+++ Source material +++

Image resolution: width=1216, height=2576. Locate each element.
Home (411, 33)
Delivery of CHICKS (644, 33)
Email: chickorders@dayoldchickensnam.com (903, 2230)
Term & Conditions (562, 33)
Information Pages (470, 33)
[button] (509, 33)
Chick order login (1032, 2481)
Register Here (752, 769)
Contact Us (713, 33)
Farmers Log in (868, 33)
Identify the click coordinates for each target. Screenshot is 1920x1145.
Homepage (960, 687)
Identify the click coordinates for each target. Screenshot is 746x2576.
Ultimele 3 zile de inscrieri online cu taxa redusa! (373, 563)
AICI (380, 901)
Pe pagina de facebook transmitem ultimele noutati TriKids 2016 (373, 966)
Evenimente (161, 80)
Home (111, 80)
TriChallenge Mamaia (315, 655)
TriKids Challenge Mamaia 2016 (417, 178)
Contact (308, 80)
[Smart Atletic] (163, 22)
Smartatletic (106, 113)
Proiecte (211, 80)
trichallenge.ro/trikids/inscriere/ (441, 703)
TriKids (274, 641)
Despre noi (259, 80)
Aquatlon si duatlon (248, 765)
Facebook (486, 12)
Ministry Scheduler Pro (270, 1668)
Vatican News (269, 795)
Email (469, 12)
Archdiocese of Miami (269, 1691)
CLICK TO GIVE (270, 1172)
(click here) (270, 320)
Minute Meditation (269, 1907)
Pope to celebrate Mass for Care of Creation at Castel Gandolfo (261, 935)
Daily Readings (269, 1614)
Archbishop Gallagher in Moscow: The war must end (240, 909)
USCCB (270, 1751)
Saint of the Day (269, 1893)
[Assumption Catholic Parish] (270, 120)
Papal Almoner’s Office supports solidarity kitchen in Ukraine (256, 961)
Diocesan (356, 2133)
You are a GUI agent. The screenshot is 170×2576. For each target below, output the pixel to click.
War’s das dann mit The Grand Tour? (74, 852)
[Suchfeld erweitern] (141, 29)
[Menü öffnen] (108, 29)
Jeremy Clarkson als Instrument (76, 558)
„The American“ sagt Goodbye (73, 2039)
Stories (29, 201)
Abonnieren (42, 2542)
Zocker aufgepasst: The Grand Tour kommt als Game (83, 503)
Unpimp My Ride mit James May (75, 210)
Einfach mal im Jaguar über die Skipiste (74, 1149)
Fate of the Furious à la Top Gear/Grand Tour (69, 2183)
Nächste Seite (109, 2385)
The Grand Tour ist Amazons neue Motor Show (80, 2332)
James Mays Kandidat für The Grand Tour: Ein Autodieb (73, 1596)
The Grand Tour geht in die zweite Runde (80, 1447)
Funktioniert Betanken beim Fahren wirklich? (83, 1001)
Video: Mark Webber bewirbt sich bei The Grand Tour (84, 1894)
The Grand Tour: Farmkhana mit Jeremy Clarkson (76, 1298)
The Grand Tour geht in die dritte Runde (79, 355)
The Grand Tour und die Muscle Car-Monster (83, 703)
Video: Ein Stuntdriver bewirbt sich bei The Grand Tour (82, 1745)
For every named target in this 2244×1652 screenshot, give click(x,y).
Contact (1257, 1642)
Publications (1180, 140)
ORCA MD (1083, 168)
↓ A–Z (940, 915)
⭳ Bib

+++

▶ [Task to carry out] Of the lines in the data, report each one containing the string "target".

▶ [Result of the exercise]
Identify the click coordinates for each target. Screenshot is 1920x1145.
Identify the click coordinates for each target. Screenshot is 746x2576.
You are a GUI agent. The screenshot is 170×2576. For each target below, output the pixel to click.
For every named target in this 2244×1652 screenshot, give click(x,y).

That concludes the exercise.